PROBLEM DETAILS:
Using the records that follow, work out the number of lines with the word "computer" in them; reply with that number only.

DATA EXTRACT:
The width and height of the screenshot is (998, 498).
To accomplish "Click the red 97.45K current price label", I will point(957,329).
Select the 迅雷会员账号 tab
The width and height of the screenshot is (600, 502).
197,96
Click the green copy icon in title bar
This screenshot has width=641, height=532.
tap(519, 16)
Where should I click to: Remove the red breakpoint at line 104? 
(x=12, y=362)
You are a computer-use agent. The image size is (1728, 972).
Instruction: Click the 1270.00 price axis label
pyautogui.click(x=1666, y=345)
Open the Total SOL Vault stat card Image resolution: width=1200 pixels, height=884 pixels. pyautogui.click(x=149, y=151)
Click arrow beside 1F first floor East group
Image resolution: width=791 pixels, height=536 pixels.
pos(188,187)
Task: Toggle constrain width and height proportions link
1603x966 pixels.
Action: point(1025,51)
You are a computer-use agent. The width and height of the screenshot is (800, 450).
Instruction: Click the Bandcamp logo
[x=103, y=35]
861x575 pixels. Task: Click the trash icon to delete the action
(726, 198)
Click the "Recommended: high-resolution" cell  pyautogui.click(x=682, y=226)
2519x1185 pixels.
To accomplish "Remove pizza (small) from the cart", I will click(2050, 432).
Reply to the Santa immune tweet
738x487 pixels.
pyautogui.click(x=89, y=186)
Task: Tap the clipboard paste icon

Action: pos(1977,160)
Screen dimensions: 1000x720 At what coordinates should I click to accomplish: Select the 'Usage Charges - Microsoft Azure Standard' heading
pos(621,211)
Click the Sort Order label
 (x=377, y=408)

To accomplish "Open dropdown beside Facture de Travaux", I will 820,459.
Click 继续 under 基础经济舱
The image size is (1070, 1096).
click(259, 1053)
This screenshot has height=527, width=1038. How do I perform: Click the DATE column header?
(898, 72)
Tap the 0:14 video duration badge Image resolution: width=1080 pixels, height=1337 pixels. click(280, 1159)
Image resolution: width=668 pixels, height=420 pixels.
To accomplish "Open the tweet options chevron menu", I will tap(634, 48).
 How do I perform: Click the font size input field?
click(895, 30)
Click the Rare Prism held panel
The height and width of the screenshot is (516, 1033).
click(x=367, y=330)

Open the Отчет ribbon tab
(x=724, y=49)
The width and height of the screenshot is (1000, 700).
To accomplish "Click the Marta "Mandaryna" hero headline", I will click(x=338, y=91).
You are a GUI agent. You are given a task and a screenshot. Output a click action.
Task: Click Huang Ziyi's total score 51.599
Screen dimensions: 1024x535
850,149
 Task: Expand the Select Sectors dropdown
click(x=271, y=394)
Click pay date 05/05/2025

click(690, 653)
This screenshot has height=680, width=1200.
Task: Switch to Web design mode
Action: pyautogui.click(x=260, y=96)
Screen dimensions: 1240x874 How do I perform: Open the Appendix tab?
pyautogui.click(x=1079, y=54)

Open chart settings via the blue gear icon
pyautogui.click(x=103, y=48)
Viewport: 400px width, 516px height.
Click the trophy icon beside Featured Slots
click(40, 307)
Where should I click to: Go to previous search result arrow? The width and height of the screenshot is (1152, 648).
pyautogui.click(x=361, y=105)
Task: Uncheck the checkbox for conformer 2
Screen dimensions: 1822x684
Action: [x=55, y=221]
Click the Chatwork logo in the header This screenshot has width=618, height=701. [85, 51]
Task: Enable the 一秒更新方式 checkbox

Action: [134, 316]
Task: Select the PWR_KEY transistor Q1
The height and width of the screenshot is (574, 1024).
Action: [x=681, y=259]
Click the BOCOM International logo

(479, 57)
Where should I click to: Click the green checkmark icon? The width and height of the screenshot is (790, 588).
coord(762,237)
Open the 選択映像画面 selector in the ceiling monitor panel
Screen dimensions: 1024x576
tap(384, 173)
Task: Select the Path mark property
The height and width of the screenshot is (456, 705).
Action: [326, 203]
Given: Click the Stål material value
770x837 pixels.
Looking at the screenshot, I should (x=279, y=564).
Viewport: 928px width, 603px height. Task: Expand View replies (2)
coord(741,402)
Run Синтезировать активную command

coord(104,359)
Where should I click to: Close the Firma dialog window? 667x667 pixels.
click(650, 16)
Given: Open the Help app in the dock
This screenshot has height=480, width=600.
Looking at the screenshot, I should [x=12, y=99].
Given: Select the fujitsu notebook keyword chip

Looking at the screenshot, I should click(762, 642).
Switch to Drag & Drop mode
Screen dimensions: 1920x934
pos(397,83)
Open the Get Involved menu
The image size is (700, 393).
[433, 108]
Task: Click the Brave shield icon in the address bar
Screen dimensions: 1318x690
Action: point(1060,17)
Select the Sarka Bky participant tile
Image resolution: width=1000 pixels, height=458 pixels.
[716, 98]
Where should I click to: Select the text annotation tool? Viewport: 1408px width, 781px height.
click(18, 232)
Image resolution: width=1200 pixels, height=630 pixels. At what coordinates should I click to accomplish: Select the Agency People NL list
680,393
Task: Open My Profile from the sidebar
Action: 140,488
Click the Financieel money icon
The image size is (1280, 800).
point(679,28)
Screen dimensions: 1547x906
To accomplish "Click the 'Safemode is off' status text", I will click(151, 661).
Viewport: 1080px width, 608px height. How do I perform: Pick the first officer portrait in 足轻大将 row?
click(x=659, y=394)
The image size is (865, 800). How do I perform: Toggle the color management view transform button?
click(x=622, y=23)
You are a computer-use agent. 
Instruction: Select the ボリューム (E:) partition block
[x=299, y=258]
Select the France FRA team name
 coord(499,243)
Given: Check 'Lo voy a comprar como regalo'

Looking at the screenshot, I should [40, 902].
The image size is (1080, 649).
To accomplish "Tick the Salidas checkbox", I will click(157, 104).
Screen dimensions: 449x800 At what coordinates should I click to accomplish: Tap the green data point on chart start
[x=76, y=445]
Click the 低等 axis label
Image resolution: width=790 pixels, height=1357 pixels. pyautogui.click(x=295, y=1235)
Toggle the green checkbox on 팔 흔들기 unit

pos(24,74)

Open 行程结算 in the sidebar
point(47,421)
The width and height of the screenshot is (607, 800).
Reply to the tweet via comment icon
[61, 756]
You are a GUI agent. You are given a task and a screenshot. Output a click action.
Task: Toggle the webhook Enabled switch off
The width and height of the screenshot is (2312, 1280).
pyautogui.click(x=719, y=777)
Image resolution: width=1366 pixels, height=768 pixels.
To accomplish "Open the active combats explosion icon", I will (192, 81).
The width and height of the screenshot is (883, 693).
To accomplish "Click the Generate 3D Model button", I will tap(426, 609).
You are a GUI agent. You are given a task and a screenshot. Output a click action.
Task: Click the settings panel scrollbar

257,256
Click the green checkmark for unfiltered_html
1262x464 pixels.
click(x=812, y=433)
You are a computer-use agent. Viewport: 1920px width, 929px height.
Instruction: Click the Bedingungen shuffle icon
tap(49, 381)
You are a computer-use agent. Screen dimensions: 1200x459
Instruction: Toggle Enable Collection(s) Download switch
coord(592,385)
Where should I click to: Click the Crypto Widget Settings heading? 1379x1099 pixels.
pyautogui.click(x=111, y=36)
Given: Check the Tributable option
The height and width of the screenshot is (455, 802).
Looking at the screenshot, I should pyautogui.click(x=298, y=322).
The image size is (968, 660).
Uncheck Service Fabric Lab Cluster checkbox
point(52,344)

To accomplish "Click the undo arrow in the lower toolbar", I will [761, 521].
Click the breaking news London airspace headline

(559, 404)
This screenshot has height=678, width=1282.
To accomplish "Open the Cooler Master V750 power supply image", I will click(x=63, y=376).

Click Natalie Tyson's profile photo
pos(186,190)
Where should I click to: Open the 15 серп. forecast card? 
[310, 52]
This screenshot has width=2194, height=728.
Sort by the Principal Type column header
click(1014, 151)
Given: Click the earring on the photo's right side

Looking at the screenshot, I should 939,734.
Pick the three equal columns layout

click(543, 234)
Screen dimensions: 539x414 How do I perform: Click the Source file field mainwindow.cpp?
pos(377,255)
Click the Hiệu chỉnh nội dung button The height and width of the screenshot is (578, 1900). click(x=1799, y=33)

RESPONSE:
5